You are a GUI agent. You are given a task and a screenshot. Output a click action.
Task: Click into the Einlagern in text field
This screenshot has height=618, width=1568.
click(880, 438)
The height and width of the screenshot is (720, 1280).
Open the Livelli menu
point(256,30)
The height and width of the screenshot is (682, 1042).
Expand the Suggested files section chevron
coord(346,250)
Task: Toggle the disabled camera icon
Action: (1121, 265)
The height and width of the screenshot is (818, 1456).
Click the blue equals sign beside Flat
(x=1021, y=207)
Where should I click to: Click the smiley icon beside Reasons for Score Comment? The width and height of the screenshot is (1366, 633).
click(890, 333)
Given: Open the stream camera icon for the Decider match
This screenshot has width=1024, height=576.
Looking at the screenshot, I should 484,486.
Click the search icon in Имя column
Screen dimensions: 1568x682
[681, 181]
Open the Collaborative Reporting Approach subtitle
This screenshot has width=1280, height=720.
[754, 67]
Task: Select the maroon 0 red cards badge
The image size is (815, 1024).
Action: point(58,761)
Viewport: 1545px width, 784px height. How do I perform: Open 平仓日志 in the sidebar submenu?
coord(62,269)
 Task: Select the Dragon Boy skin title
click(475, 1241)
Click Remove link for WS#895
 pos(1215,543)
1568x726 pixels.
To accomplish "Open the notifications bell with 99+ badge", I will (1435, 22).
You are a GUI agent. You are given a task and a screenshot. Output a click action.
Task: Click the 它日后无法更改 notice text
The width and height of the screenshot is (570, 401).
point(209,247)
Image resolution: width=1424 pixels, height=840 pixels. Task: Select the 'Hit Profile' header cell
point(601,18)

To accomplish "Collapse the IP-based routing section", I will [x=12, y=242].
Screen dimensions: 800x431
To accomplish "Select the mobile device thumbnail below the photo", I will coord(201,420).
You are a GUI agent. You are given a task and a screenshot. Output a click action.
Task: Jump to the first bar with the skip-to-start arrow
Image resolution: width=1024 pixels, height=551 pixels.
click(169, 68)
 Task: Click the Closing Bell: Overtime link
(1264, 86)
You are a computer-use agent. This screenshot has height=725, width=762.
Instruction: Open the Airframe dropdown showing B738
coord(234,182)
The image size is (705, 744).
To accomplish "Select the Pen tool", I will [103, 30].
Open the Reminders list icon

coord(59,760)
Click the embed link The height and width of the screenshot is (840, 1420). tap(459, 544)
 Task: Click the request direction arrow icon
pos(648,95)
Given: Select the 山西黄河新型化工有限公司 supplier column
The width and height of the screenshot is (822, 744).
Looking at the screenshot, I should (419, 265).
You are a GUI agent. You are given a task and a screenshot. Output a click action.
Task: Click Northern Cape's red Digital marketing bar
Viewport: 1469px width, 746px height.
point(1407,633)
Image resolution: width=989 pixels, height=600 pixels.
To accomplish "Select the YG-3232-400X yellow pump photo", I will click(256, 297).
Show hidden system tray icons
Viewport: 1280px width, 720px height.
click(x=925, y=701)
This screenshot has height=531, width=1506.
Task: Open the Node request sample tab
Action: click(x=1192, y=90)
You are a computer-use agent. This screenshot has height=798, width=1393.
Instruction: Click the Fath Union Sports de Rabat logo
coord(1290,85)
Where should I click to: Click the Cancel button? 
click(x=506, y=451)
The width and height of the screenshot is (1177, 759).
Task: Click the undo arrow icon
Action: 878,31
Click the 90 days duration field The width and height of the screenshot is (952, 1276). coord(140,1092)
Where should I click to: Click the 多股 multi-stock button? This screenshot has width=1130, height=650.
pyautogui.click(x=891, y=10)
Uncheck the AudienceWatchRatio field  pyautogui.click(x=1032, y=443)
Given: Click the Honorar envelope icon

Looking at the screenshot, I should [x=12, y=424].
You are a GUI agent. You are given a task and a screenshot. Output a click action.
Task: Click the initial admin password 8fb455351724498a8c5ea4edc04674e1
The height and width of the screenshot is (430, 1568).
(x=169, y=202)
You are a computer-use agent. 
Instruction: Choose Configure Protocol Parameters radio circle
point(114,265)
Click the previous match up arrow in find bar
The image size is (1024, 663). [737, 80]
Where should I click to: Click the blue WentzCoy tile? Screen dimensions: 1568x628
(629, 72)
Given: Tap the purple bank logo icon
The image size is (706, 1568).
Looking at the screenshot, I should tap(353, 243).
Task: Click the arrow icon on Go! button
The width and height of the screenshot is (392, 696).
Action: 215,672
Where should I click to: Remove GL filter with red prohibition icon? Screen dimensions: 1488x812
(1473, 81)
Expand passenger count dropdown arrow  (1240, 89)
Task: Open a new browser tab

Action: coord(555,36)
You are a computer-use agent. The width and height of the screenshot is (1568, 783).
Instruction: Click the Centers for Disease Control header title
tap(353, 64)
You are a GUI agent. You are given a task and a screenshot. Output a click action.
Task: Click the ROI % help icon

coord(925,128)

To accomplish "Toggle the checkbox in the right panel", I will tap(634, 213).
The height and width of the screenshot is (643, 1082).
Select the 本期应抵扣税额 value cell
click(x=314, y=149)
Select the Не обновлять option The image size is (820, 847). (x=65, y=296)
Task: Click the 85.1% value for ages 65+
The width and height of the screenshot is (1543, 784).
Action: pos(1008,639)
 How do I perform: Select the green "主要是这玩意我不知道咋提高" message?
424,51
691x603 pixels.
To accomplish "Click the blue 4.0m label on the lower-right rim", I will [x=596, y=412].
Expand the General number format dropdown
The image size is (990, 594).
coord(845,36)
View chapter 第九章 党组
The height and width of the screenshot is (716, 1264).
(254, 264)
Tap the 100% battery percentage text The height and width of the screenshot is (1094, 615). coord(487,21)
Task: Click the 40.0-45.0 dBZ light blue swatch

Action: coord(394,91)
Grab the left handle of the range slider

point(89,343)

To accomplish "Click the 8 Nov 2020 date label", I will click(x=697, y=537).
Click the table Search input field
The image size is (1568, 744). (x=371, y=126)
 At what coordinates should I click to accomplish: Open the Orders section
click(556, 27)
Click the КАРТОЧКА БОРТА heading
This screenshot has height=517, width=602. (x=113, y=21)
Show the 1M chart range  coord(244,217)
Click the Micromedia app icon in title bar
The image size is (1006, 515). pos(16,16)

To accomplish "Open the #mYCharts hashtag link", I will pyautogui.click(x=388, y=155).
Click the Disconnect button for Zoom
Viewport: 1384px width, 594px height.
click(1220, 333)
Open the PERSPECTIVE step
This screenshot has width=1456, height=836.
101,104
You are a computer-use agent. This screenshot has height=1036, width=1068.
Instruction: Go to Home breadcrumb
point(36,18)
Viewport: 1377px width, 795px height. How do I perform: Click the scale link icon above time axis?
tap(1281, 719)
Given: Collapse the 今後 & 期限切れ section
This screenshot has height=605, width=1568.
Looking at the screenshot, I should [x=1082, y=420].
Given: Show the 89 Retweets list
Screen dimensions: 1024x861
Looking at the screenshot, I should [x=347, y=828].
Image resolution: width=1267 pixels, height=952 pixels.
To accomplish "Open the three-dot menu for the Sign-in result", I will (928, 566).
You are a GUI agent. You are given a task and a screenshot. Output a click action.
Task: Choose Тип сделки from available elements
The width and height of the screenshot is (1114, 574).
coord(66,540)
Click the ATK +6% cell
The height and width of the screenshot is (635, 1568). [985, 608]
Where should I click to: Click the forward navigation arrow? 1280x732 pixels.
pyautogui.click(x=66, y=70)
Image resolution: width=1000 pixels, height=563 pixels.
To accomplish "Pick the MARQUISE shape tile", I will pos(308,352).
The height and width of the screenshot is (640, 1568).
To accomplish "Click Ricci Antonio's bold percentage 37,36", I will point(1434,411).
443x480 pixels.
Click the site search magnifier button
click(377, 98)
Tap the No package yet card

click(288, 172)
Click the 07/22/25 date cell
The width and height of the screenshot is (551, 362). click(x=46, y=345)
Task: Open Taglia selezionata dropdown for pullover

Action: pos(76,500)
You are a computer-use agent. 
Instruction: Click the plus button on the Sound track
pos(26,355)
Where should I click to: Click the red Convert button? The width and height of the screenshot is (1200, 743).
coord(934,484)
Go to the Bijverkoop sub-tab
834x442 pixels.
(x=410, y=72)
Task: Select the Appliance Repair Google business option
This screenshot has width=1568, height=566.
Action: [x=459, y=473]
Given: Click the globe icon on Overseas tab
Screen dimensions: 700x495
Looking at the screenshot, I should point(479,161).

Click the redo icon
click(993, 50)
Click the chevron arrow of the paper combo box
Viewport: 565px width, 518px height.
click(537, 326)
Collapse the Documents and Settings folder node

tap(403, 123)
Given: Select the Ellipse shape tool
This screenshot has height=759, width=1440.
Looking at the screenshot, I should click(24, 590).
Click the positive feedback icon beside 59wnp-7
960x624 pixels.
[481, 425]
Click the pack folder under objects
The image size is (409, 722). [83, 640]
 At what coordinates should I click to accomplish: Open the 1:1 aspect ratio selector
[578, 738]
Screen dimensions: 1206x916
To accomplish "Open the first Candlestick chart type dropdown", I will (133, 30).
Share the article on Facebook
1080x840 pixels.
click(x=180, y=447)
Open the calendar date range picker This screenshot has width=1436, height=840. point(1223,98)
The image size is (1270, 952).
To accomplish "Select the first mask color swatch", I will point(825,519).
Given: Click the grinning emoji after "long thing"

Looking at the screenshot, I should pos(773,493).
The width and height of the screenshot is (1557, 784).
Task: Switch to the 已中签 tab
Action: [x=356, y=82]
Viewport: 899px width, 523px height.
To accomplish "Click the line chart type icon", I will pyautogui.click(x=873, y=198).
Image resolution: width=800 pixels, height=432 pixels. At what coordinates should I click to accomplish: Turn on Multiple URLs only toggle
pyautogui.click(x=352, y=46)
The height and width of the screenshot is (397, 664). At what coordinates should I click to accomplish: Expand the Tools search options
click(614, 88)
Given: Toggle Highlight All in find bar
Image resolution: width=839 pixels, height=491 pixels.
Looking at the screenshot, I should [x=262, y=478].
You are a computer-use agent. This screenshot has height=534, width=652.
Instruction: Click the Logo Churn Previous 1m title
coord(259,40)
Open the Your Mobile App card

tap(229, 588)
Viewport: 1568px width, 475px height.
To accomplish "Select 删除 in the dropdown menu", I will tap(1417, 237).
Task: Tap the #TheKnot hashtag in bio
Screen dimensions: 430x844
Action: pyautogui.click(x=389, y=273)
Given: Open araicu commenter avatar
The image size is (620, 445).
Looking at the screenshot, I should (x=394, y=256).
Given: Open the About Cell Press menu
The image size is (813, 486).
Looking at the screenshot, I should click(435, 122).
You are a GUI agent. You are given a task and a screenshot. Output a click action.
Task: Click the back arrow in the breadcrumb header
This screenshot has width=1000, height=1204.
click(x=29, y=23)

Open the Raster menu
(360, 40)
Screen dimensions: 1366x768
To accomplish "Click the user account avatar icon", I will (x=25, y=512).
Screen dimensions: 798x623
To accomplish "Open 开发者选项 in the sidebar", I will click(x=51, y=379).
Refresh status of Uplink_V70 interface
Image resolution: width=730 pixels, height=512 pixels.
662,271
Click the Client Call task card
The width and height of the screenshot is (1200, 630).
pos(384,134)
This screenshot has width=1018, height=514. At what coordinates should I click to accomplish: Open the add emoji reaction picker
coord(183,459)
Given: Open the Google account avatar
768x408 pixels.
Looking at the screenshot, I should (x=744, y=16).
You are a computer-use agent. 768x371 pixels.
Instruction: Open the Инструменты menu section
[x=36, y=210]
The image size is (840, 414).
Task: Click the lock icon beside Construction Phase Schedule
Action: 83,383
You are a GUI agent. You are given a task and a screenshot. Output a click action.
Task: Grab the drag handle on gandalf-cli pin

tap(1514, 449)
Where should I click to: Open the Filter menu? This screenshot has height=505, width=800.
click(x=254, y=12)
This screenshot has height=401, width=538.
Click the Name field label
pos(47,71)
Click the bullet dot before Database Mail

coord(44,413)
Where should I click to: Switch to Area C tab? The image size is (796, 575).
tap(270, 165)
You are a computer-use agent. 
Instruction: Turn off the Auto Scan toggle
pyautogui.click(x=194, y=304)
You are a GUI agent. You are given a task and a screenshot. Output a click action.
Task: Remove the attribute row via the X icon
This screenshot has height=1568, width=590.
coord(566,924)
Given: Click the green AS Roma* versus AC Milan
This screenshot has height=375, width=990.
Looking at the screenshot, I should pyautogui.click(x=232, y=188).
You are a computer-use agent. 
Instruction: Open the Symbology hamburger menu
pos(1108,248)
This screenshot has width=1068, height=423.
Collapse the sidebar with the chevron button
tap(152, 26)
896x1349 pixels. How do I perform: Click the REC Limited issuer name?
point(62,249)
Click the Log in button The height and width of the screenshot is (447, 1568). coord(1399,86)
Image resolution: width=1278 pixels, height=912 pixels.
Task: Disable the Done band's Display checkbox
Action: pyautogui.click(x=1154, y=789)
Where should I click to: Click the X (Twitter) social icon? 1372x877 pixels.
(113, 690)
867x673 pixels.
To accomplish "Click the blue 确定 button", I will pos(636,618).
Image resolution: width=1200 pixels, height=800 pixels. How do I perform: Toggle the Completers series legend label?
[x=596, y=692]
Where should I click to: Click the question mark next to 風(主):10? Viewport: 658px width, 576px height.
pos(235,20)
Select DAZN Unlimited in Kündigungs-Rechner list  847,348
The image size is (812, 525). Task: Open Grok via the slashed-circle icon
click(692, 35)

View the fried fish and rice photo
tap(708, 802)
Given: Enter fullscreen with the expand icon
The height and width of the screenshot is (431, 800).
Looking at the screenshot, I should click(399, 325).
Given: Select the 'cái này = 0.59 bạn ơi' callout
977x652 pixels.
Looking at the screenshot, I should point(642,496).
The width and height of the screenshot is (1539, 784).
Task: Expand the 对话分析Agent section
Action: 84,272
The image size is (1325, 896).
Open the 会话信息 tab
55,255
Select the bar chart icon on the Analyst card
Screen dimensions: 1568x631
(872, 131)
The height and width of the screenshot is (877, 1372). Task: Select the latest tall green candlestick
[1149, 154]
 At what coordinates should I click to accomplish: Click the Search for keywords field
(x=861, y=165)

#### Your task
State the number of lines in the preceding data that contain the word "account", and nothing besides.

#### Exercise output
2